▶ **Document text**:
* start *
Screw “Big Data”, I want to be in the “Big Filter” business.

Mad Magazine, the NSA and Chinese Army Hackers

A quick follow up to yesterday’s post, continuing the “Jeez, you just can’t keep a good secret anymore” meme for the week.  If you follow politics or business news you may have seen lots (and lots and lots) of headlines lately regarding US economic losses, political wrangling and business executives’ hand-wringing over enormous, far-reaching and, by all accounts, incredibly effective Chinese hacking and cyber penetration of American companies, research labs and government agencies.  (Reading like a list of B-grade spy movies, feel free to read about “Operation Shady Rat” or “Byzantine Foothold” for some eye-opening facts and figures if this stuff isn’t your normal beat.)

 

Recently, there was great sturm und drang after the folks over at Mandiant produced a very detailed and revealing public report about just how big, bad, widespread and effective these efforts have been (which wasn’t entirely news to those in the know), and much more interestingly, great specifics on how it was done, and by whom, (which was).

 

A division of the Chinese People’s Liberation Army known by the not-entirely-inspirational moniker of “PLA Unit 61398” has since been the topic of much discussion in the press, the government and the security community.  (Not that a sexy moniker is all that important I suppose.  I hear it’s a great place to work with great benefits.  You can read one of their recruiting notices here if you’d like – see aforementioned “Jeez, can’t anybody keep a secret anymore?” discussion.)

 

Not to be outdone, (and in a piece that made me feel a bit like I was seeing a media version of the old Spy vs. Spy cartoons) FP just published a story headlined “Inside the NSA’s Ultra-Secret China Hacking Group”.  When the article includes a description of the inside of the building and the door into the room housing said “Ultra-Secret” unit, I’m pretty sure the folks who work there had a pretty significant hand in un-secreting it.

 

Still, given that the Chinese have long said they have their own mountains of data that we’ve been doing the same to them, perhaps this was just a timely PR use of information that, like Unit 61398, was about to enter the public conversation anyway.  The more I think about it, the more resonant that old cartoon strip seems.  They do it to us.  We do it to them.  Both sides know it, and the game goes on.  My guess is that what is a little bit different now is that both sides have to learn to play a game of shadows on a field that’s far more brightly lit than ever before.

Big Ears, Little Ears: One article, three layers of blown secrecy, and how Edward Snowden proves my point

Well, I haven’t had much time to write here for quite a while, but the Edward Snowden affair – and more specifically this piece in the Guardian – were such a terrific display of the Digital Water concept and “a world awash in data” that I couldn’t resist, despite my current schedule.  This story is kind of a delicious “triple play” on the concept.
* end *
Carry on the blog posts about leaked intelligence secrets, beginning right after their final sentence. The rows that follow come from a separate source.

▶ **Stored rows**:
* start *
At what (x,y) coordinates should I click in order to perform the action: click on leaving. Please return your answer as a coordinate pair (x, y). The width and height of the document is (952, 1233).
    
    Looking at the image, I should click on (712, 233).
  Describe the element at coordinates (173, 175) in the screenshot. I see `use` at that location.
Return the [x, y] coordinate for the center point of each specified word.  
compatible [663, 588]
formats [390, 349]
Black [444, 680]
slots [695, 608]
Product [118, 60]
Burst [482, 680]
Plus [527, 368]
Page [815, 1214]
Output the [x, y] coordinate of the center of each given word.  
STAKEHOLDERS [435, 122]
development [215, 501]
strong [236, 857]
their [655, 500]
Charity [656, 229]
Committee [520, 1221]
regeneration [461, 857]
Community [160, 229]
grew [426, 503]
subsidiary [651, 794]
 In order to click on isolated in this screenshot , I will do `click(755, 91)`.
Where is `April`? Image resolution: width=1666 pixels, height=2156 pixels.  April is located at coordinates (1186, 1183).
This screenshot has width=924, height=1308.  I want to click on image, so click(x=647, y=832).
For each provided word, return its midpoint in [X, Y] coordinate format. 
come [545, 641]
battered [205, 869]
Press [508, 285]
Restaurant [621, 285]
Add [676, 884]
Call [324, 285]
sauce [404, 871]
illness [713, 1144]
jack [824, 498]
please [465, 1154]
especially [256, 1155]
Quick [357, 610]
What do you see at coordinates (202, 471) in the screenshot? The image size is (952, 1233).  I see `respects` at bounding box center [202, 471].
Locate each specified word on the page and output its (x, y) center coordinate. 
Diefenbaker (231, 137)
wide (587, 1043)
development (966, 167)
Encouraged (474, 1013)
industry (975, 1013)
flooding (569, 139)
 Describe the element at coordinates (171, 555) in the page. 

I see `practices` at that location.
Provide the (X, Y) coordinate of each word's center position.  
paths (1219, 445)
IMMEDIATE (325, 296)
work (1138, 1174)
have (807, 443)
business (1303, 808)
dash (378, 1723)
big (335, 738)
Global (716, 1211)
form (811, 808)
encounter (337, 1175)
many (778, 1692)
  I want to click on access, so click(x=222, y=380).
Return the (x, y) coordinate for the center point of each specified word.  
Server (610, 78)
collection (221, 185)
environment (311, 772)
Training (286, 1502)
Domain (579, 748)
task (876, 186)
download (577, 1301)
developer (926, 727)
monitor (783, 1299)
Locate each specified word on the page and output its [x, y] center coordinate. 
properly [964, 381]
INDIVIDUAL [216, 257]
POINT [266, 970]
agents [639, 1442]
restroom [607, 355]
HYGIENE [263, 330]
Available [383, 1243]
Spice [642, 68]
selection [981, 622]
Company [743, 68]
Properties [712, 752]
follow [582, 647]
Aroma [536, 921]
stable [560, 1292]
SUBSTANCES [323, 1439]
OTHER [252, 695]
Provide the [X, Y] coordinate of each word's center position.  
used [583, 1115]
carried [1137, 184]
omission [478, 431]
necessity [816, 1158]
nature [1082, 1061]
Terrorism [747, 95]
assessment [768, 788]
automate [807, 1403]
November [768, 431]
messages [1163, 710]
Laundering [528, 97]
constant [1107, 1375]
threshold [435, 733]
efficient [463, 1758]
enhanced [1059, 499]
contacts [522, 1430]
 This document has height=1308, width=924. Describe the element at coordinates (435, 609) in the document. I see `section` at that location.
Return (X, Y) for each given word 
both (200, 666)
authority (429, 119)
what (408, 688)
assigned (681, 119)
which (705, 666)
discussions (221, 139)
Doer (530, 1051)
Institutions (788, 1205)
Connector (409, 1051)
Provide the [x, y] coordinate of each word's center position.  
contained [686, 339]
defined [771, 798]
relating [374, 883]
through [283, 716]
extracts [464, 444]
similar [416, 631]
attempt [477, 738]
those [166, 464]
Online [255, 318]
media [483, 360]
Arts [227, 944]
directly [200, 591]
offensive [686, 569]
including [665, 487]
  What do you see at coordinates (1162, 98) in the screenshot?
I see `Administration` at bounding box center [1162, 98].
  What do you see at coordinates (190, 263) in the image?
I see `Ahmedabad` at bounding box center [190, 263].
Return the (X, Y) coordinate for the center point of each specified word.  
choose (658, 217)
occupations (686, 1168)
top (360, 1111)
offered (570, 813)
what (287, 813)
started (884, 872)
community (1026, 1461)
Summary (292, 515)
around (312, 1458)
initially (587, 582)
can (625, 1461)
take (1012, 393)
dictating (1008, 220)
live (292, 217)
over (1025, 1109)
* end *
▶ **Result of the task**:
I suppose before I dive in I should probably comment on using the word “delicious” in this context since I know there is an awful lot of outrage and shock on all sides of this debate.  Some are appalled by Snowden’s revelations, i.e. the supposed extent of the NSA’s electronic eavesdropping on everyone and everything including American citizens.  Others are appalled by Snowden’s actions and consider it nothing short of capital treason.  Those two viewpoints need not even be fundamentally in conflict – I’m sure there are folks out there who are both appalled by the NSA’s supposed activities and would like to see Snowden executed for treason.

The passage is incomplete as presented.